Makes six servings
Prep time: 10 minutes
Cook time: 40 minutes
4 cups vegetable stock
2 tbs. extra-virgin olive oil
1 small onion, diced fine
2 cups cubed butternut or other winter squash
1 tbs. chopped fresh rosemary
1/2 cup white or red quinoa, rinsed
3/4 cup arborio rice
1/2 cup white wine
1/2 tsp. sea salt, plus more to taste
1/4 cup shredded Parmesan cheese
1/4 tsp. freshly ground black pepper, plus more to taste
1 cup toasted pepitas
The day before: Peel and cube the squash, cover, and place in the refrigerator.
The day of: Pour the stock into a medium pot, place over low heat, and bring to a simmer. Preheat oven to 200 degrees F.
Place a large, oven-safe sauté pan over medium-high heat and add the olive oil.
Add the onion and stir for about one minute. Reduce the heat to medium and cook, stirring frequently for about five minutes, until the onion is tender and clear. Add the squash and rosemary and stir until the rosemary is fragrant, about two minutes. Raise the heat to medium-high and add the quinoa and rice. When the rice is hot, add the wine and salt, and stir until the wine evaporates, about 30 seconds to one minute. Begin stirring in the stock, about ½ cup at a time. When the pan starts to look dry, add more stock, stirring frequently.

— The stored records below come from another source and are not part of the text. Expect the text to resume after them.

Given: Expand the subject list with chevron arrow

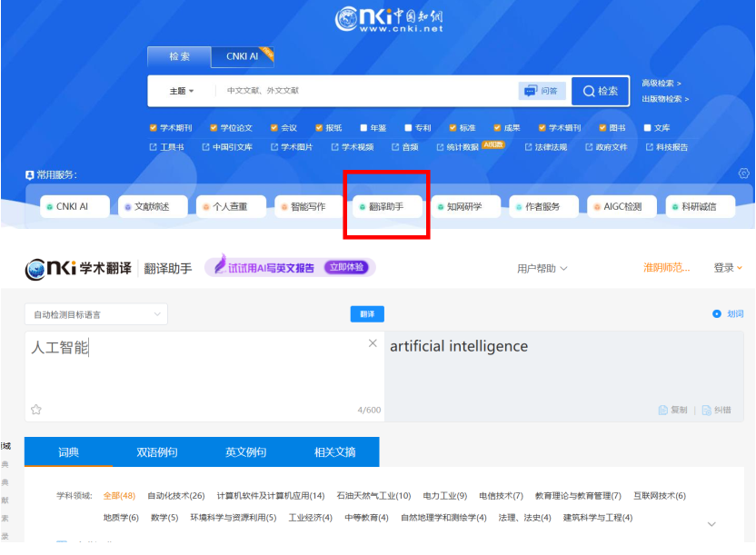Looking at the screenshot, I should point(711,524).
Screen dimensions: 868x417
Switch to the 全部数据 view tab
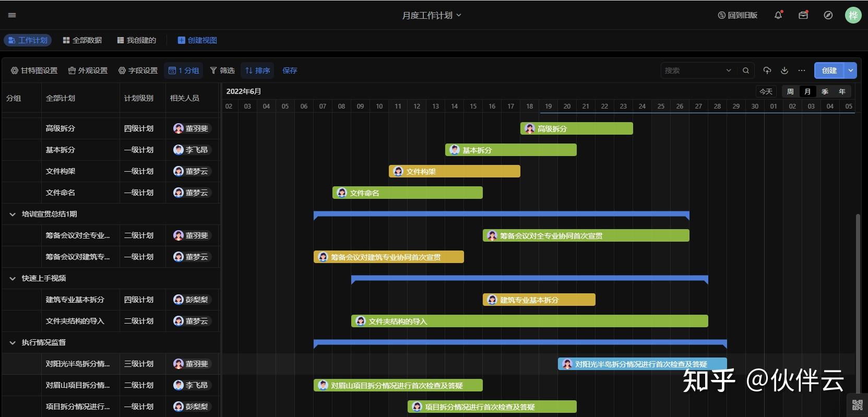(82, 40)
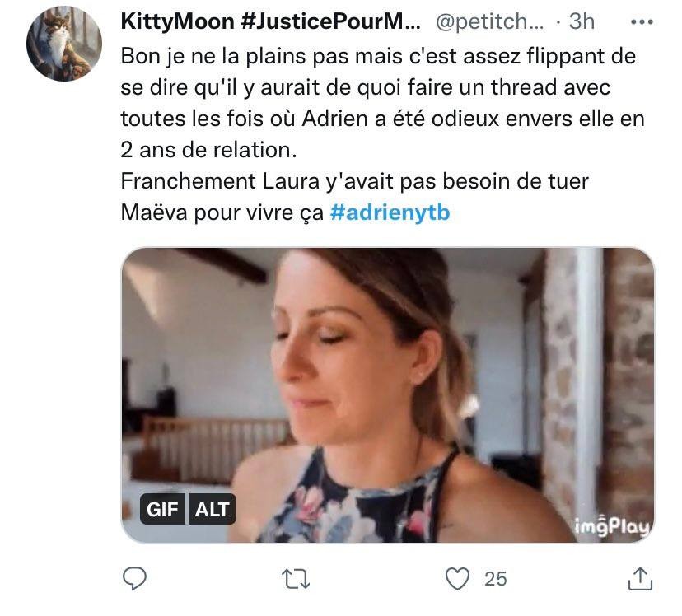Open the @petitch... username handle
Image resolution: width=682 pixels, height=616 pixels.
tap(489, 21)
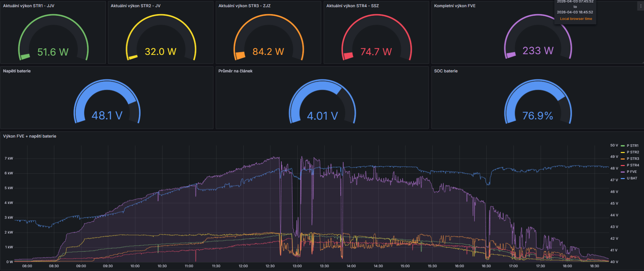This screenshot has height=271, width=644.
Task: Click the yellow P STR2 legend color marker
Action: click(623, 152)
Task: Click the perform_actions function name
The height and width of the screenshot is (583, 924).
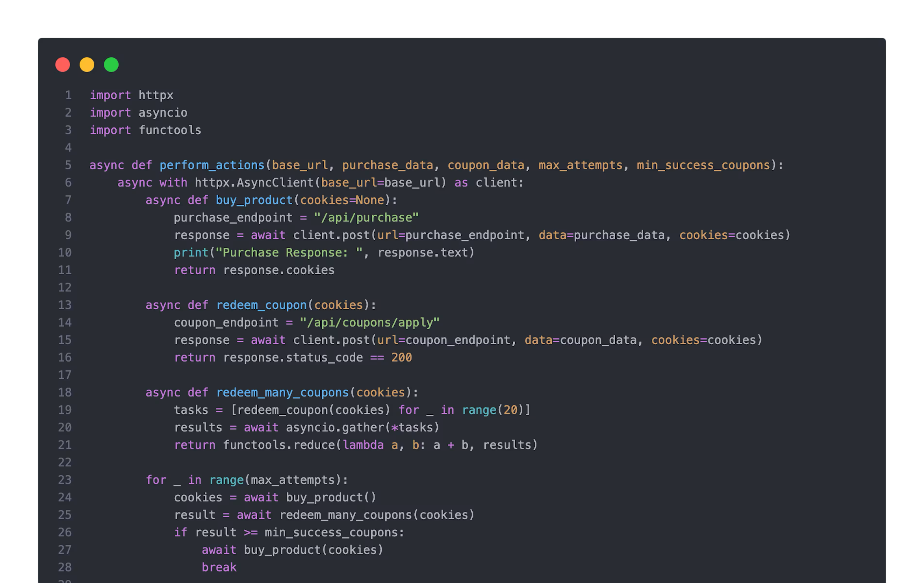Action: pos(212,166)
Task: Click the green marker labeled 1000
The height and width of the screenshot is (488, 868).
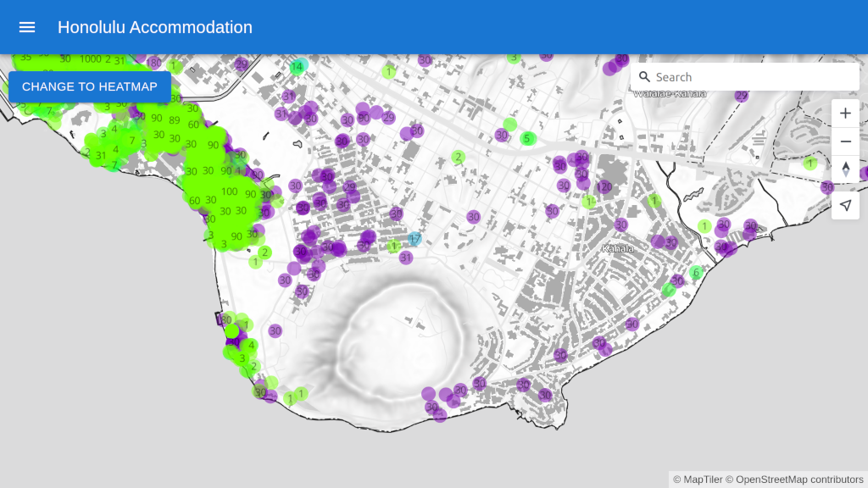Action: click(x=90, y=59)
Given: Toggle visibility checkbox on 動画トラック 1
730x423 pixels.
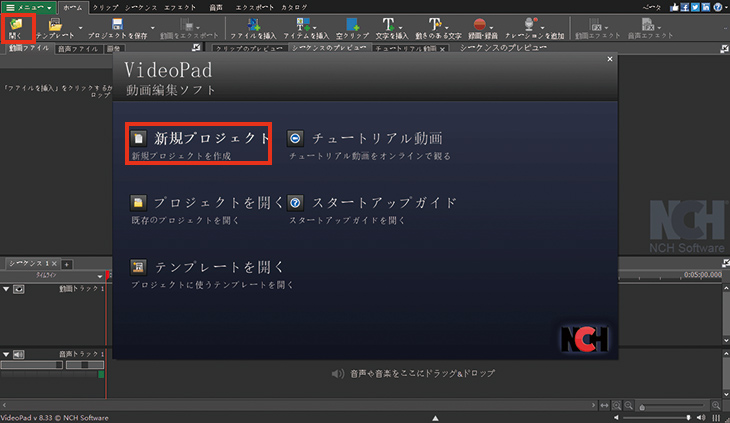Looking at the screenshot, I should click(x=18, y=289).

Continue cooking and stirring for about 25 minutes. When the rice is tender, add about ½ cup more stock (or water, if the stock is gone) — enough to make a creamy risotto with a little extra liquid. Cover the pan and place in the warm oven until time to serve.
To serve: Stir in the Parmesan cheese and grind fresh black pepper over the risotto. Garnish with toasted pepitas.